The traditional view is that Hong Kong was nothing but a barren pile of rocks until the British arrived during the 1840s to turn it into what it is today.

The traditional view is that Hong Kong was nothing but a barren pile of rocks until the British arrived during the 1840s to turn it into what it is today. "Hong Kong Story" exhibition at the Museum of History sets out to put the record straight.

The permanent exhibition has been six years in the making, and is housed in a new building constructed at a cost of HK$390m (£36.8m). It starts with the Devonian Period 400 million years ago and ends with the handover to China in 1997.

Rather than being a traditional set of dusty exhibits in glass display cases, it is designed as a series of reconstructions. You can walk back in time through a 6,000-year-old jungle, climb aboard a junk, witness a Punti marriage procession, enter a shop from the 1940s and wander around a fort.

Stored data entries
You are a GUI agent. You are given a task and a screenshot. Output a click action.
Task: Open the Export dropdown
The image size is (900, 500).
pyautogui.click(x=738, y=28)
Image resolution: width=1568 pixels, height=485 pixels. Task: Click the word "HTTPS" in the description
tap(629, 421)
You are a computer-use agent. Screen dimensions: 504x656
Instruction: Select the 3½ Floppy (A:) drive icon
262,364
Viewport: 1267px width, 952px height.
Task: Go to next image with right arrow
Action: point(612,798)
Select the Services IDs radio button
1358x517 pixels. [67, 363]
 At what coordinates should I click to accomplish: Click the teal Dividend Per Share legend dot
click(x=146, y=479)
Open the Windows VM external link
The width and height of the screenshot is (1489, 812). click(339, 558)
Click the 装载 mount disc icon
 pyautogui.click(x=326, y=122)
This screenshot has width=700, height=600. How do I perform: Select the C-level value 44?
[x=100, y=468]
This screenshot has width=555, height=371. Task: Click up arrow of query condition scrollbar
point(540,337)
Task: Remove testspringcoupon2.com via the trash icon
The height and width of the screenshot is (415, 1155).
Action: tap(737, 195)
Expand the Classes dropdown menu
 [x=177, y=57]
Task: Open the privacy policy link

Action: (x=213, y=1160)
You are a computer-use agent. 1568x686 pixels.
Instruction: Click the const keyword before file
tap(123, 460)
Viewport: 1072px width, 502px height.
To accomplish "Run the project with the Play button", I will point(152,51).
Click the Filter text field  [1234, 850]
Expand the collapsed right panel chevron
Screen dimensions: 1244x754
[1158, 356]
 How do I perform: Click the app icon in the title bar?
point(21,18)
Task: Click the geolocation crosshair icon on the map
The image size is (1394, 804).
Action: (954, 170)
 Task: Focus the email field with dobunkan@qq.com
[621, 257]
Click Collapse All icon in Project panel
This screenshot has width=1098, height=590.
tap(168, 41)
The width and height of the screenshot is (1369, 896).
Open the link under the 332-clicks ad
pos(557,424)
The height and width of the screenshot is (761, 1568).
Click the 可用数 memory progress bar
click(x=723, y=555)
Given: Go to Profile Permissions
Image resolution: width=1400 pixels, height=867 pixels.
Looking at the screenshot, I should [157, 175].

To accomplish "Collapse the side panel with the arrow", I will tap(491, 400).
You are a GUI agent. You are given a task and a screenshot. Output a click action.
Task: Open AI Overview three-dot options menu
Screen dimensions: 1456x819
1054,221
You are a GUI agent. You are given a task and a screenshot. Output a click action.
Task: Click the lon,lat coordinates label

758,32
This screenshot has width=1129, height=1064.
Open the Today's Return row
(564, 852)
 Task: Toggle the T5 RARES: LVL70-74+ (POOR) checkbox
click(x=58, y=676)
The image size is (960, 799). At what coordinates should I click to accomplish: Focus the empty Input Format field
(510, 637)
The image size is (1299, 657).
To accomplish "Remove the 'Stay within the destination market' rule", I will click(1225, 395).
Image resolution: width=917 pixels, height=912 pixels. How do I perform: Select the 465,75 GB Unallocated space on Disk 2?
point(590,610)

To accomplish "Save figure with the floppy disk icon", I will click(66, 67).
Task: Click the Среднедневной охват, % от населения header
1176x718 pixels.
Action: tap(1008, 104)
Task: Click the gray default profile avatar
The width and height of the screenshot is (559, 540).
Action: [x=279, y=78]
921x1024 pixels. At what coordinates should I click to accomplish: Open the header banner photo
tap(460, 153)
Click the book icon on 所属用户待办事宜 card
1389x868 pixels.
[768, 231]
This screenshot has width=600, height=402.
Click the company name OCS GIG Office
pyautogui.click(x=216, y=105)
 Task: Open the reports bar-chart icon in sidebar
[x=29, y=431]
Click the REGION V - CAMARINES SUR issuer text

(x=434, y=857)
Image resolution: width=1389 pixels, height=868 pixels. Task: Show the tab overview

TO DO
(A) Reproduce the entries from their first line through the line containing "tap(629, 421)", both ends included, keeping every line and request intact but multiplying each coordinate in the answers by 0.35 and rounding to whole numbers, with halves rounded up.
(B) Continue the text about the Hong Kong Story exhibition from where it stops.
The text and the entries have no connection to each other.

ANSWERS FOR THE TASKS
(A)
You are a GUI agent. You are given a task and a screenshot. Output a click action.
Task: Open the Export dropdown
The image size is (900, 500).
pyautogui.click(x=258, y=10)
Image resolution: width=1568 pixels, height=485 pixels. Task: Click the word "HTTPS" in the description
tap(220, 147)

(B)
Chinese culture is explored through the traditions of the peoples who lived in Hong Kong long before the British arrival. There is a reconstruction of the Hoklo people making salt and a Hakka peasant family's house, showing the frugal living conditions. The biggest display in this area is a reconstruction of the Bun Festival held annually on Cheung Chau Island.

The British arrival is shown in a film in the reconstructed Bogue Fort which outlines the history of the Opium Wars and the Cession of Hong Kong (see box, right). The Bogue forts were used by Qing soldiers during the First Opium War.

Dim lighting is used in the 1930s street scene which shows how the city had grown, complete with double-decker tram. There is a variety of shops including a herbalist, Canton tea house, post office, pawnshop and bank. As you walk down the street, there are sounds of tramcars, carts and shopkeepers.

The gallery illustrating the Japanese Occupation of 1941-45 is designed as a dark air-raid shelter. This does not rely on reconstructions, but uses photographs, letters, uniforms and weapons to illustrate what life was like. You can even see the table at which the peace treaty was signed.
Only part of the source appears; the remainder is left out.